Stored records:
****
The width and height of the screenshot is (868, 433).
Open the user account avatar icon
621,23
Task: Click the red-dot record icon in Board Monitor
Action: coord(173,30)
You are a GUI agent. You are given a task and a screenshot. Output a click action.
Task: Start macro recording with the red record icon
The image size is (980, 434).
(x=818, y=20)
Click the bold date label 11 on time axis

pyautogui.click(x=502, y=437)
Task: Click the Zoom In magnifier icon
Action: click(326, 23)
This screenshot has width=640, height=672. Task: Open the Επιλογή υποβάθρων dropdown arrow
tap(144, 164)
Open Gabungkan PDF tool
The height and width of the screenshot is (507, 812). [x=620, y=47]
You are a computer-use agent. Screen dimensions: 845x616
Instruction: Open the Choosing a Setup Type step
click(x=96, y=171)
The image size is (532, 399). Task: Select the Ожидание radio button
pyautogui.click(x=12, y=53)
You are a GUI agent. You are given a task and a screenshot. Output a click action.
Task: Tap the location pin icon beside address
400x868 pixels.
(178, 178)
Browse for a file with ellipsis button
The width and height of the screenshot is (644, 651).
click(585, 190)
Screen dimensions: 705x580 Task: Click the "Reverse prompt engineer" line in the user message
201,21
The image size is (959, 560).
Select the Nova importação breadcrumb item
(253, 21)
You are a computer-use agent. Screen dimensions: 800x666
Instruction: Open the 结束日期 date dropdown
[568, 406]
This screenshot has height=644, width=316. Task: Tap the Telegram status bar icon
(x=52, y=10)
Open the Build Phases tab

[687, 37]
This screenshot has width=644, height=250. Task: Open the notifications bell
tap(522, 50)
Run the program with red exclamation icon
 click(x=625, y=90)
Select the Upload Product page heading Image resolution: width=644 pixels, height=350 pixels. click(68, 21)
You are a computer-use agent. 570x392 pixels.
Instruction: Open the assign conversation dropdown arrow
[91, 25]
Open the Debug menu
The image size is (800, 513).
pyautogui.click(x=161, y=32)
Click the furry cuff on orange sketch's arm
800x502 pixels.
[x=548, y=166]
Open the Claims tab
****
ACTIVITY: Every record must be set down again exactly.

SOLUTION:
The width and height of the screenshot is (868, 433).
Open the user account avatar icon
621,23
Task: Click the red-dot record icon in Board Monitor
Action: coord(173,30)
You are a GUI agent. You are given a task and a screenshot. Output a click action.
Task: Start macro recording with the red record icon
The image size is (980, 434).
(x=818, y=20)
Click the bold date label 11 on time axis

pyautogui.click(x=502, y=437)
Task: Click the Zoom In magnifier icon
Action: click(326, 23)
This screenshot has width=640, height=672. Task: Open the Επιλογή υποβάθρων dropdown arrow
tap(144, 164)
Open Gabungkan PDF tool
The height and width of the screenshot is (507, 812). [x=620, y=47]
You are a computer-use agent. Screen dimensions: 845x616
Instruction: Open the Choosing a Setup Type step
click(x=96, y=171)
The image size is (532, 399). Task: Select the Ожидание radio button
pyautogui.click(x=12, y=53)
You are a GUI agent. You are given a task and a screenshot. Output a click action.
Task: Tap the location pin icon beside address
400x868 pixels.
(178, 178)
Browse for a file with ellipsis button
The width and height of the screenshot is (644, 651).
click(585, 190)
Screen dimensions: 705x580 Task: Click the "Reverse prompt engineer" line in the user message
201,21
The image size is (959, 560).
Select the Nova importação breadcrumb item
(253, 21)
You are a computer-use agent. Screen dimensions: 800x666
Instruction: Open the 结束日期 date dropdown
[568, 406]
This screenshot has height=644, width=316. Task: Tap the Telegram status bar icon
(x=52, y=10)
Open the Build Phases tab

[687, 37]
This screenshot has width=644, height=250. Task: Open the notifications bell
tap(522, 50)
Run the program with red exclamation icon
 click(x=625, y=90)
Select the Upload Product page heading Image resolution: width=644 pixels, height=350 pixels. click(68, 21)
You are a computer-use agent. 570x392 pixels.
Instruction: Open the assign conversation dropdown arrow
[91, 25]
Open the Debug menu
The image size is (800, 513).
pyautogui.click(x=161, y=32)
Click the furry cuff on orange sketch's arm
800x502 pixels.
[x=548, y=166]
Open the Claims tab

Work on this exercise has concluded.